Approval of the Amended and Restated 2019 Omnibus Incentive Plan
On June 17, 2026, the stockholders of New Fortress Energy Inc. (the “Company”) approved the Company’s Amended and Restated 2019 Omnibus Incentive Plan (the “Amended and Restated Incentive Plan”) at the Company’s 2026 Annual Meeting of Stockholders (the “Annual Meeting”). The Amended and Restated Incentive Plan was previously adopted by the Company’s Board of Directors (the “Board”) on May 6, 2026, subject to stockholder approval. The Amended and Restated Incentive Plan will become effective as of the date the Company’s “Restructuring Transaction” (as defined and described in the Company’s Definitive Proxy Statement on Schedule 14A filed with the U.S. Securities and Exchange Commission on May 27, 2026 (the “Proxy Statement”)) is consummated (the “Restructuring Effective Date”). Additional information regarding the results of the Annual Meeting is set forth below under Item 5.07.
The Amended and Restated Incentive Plan, among other things, (i) removes the evergreen provision and includes a fixed maximum aggregate number of shares of Class A common stock to be reserved for issuance thereunder equal to 10% of the total number of shares of Class A common stock outstanding as of the Restructuring Effective Date (in addition to the number of shares of Class A common stock subject to outstanding equity awards granted under the existing Amended and Restated 2019 Omnibus Incentive Plan as of the Restructuring Effective Date), (ii) provides for a new reserve of shares of Series A Mandatorily Convertible Preferred Stock for issuance thereunder equal to 7% of the total number of shares of Series A Mandatorily Convertible Preferred Stock authorized as of the Restructuring Effective Date, which Series A Mandatorily Convertible Preferred Stock will automatically convert to shares of Class A common stock on the three-year anniversary of the Restructuring Effective Date, (iii) extends the term of the Amended and Restated Incentive Plan to the tenth anniversary of the Restructuring Effective Date and (iv) makes certain other updates, including a revised definition of change in control.
Within 120 days of the Restructuring Effective Date, the Board will adopt an equity incentive plan for directors, officers and other employees of the Company (the “NFE MIP”) that provides for the issuance of equity and/or equity-based compensation under the Amended and Restated Incentive Plan. The participants in the NFE MIP, the allocations, the reservation for future issuances, the form of equity-based compensation to such participants, and the terms and conditions of such equity-based compensation will be determined by the Board. The Board will engage a compensation consultant to assist it in evaluating and determining the terms and conditions of the equity-based compensation to be awarded under the NFE MIP.

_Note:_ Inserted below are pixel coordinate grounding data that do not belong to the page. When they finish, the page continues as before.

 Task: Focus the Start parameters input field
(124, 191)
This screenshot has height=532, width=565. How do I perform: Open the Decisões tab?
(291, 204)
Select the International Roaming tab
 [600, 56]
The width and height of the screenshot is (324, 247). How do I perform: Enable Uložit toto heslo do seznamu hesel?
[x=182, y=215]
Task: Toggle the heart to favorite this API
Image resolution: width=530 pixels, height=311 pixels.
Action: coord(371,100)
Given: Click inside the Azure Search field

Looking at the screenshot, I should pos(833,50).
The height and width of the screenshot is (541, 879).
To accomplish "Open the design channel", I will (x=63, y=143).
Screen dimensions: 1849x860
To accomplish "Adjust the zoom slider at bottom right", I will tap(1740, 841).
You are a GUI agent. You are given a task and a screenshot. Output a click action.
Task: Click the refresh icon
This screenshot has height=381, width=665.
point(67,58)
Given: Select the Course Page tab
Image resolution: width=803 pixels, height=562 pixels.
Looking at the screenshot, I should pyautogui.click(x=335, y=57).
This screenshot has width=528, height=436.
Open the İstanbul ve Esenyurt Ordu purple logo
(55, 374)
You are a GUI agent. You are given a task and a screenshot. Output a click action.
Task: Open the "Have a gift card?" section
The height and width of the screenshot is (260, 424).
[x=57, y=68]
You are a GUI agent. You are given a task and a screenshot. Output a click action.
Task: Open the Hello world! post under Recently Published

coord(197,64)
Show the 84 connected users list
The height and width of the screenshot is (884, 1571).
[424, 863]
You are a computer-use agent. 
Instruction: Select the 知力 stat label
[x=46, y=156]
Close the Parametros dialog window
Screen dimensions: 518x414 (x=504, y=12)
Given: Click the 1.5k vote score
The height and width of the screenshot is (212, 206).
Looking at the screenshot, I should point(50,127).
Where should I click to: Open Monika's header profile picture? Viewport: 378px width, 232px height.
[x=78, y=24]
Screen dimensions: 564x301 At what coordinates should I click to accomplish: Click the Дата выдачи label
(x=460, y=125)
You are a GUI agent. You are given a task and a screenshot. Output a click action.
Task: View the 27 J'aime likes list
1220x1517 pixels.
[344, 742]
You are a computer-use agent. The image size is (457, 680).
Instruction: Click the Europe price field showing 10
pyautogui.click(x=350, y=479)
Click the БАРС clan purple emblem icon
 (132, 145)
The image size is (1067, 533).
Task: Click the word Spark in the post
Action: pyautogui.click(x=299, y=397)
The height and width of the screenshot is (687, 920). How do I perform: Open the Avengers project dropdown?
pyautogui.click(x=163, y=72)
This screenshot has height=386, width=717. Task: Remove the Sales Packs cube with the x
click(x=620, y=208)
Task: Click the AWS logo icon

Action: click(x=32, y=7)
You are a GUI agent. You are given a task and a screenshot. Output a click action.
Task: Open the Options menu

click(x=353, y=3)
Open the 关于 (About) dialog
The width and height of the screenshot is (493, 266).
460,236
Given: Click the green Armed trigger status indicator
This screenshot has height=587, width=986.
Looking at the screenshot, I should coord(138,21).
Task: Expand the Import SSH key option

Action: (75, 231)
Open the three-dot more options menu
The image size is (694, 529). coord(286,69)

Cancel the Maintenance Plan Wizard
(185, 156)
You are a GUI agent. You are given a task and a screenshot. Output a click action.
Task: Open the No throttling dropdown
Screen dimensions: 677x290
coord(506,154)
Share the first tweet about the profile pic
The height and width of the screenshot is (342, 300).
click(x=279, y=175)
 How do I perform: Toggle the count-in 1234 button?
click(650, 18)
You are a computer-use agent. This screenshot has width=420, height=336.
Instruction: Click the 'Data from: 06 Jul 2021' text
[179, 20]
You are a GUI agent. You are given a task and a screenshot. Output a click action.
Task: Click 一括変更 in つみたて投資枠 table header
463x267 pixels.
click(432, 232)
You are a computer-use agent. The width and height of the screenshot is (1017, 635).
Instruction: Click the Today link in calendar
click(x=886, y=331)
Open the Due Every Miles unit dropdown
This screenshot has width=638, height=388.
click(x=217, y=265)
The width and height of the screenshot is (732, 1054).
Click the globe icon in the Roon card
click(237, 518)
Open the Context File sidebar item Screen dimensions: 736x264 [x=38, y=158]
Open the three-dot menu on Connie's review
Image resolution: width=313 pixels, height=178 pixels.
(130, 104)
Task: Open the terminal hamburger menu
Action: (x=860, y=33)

The Amended and Restated Incentive Plan is described in greater detail in the Proxy Statement, which disclosure is incorporated herein by reference. The descriptions of the Amended and Restated Incentive Plan contained in the Proxy Statement and this report are qualified in their entirety by reference to the full text of the Form of Amended and Restated Incentive Plan, included as Annex C to the Proxy Statement.
Item 5.07. Submission of Matters to a Vote of Security Holders.
At the the Annual Meeting, the stockholders of the Company voted on the matters described below, which are further described in the Proxy Statement.
1.The Company’s stockholders elected two Class I directors, who comprise all the directors of such class, to serve until the 2029 Annual Meeting of Stockholders and until their respective successors are duly elected or appointed and qualified.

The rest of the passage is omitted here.